YESYESYESYESYESYFUCK YES IT WORKED
the guids have to be hex code 229d8a92-bc98-fdae-6593-ebc9294bccea
in the form of:
[0-f]{8}-([0-f]{4}-){3}[0-f]{12}
what are the things that have guids?
look through every node and add the type (word, paragraph, etc) to a set if it has the guid attrib
{'interlinear-text', 'media', 'paragraph', 'phrase', 'word'}
We'll probably need to keep a track of guids so we don't reuse?
how should we even go about assigning guids lol
one issue will be that any new word delimiting will make there be a new guid
frick
anyways, gonna do hex incrementation
in python you can say that an int is to be treated as one of any base
val = int("9a", base=16)
okay so let's just take the whole 32 digit thing as one integer, increment it, and hyphens into the string rendition
we'll need to associate words' guids with the elan annotation IDs somehow i think?
but then again, ELAN annotations IDs will be assigned upon re-entry
literally was taking a bite of spaghetti and paused when i realized: i can't just put in the annotations from ELAN into FLEx in the order they appear, since it's turns being taken, but ELAN stores it in tiers and not time; FLEx wants it as time
i guess...go by time?
and now this means that the speaker metadata *must* be in each annotation dict
so let's go very manually, tier by tier; per alignable+symbolics
so like
for i in alignable tiers:
do alignable stuff on i and put it in dict
for j in symbolic:
put j into subdicts in i
if within the tier you see an alignable, use that
hey is there a reference tier attr in the symb-linked tiers?
make end user tokenize on their own, assume it's been done
sometimes ppl migth have multiple phrases/para, figure it out
look at the symb ref and use the annotation ID in a note field on the phonetic and target phrases in flex so it references aN in both and we can use that to collapse it when we go back back into ELAN (do consider though, maybe we can go FLEx -> CSV so the transformations aren't necessarily a thing and we go from dicts to csv)
XDS tier only for adults but watch out for it (include in notes) (it just says X is the addressee, not the actual speech)
if you mess w/ baseline while in FLEx, ur gonna get frickt (give clear warning)
2022/05/11
talked to Amalia:
we do need to fully go back into ELAN because she's got interaction stuff she needs from ELAN's interface
we need to be doing the tokenizing manually because doing it in ELAN is a pain in the ass
{this will mean having a place for a user to input word-forming characters}
oh btw, what we've been calling "debugging for the uses cases of sophie and amalia" is really more like seeing in what ways i need to tune it so i can generalize it
2022/05/15
~3
(make sure to submit hours from the past week, from Wed forward. Include the hours dealing with Heather)
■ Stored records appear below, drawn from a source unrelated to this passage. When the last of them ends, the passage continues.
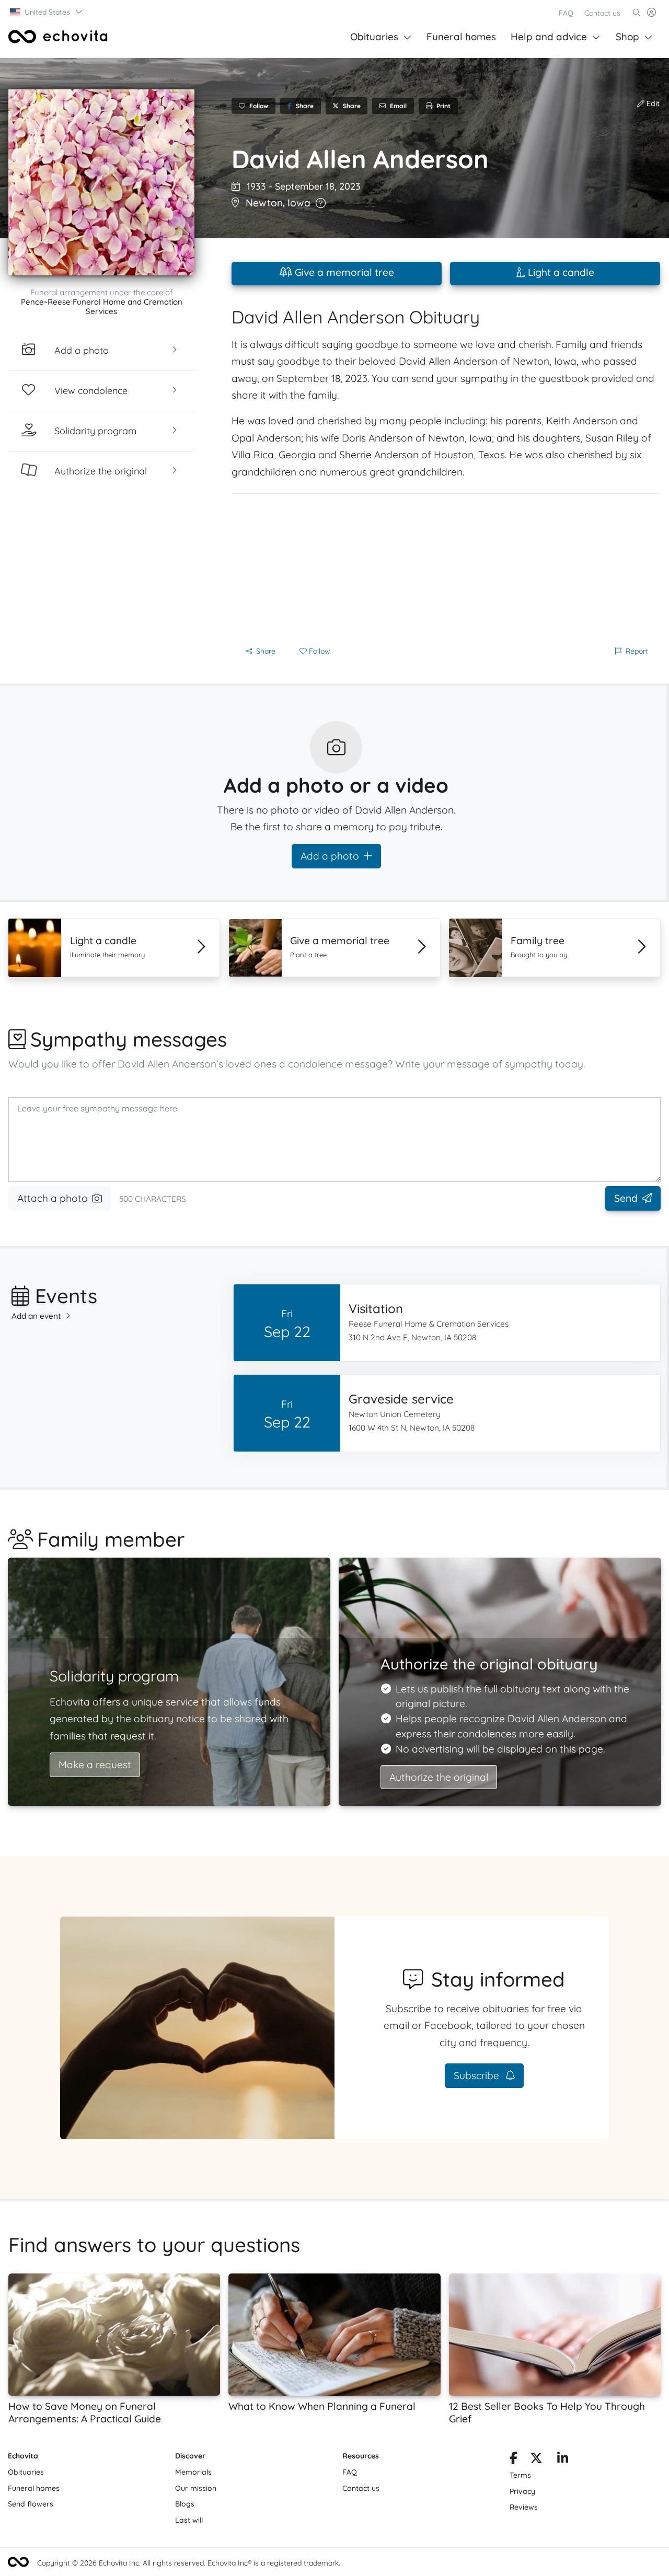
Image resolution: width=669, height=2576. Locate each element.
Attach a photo (52, 1198)
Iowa (298, 202)
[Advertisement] (446, 567)
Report (637, 651)
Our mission (195, 2488)
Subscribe (478, 2075)
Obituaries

okay so the ANNOTATION nodes only have one child so like maybe we could get rid of that
what if i just stored all the children annotations alone and like brought them for the item[gls] and item[note]
2022/05/19
just making word item with txt tag, not gls or pos
2022/05/20
okay so do know that there is some kind of hash in the eaf headers
urn:nl-mpi-tools-elan-eaf:418c5893-1b74-4e5a-90a1-7dce84a25951
oh boy we don't have a way to put languages in the flextext from the EAF (bc fonts and languages aren't defined in the eaf)
^is what we need in the flextext
2022/05/21
2022/05/22
times:
EAF:
¿Qué es lo que se escuchó Josep?
flextext:
- 1
...
2022/05/27
[6:11 PM, 5/10/2022] Amalia Skilton: No I would like that to happen automatically, it is a hassle if you have a lot of participants
[6:11 PM, 5/10/2022] Sunny Ananthanarayan: When you say automatically, do you mean that this tool should do it or that they will use the ELAN tokenize function?
[6:12 PM, 5/10/2022] Amalia Skilton: I would like this tool to do it as the ELAN tokenize function is cumbersome
[6:12 PM, 5/10/2022] Amalia Skilton: This will require the tool to edit the EAF as well most likely
okay actually maybe i should be doing the word stuff in the ELAN file, saving the ELAN file, and then doing whatever the hell else
alternatively, could just make the word annotation tier separately and pop it into ELAN
wait that's the same thing
but yeah the question is kinda moreso, do we want to have it in the ELAN file ever, bc will we even want it if it doesn't have the glossing etc anyways?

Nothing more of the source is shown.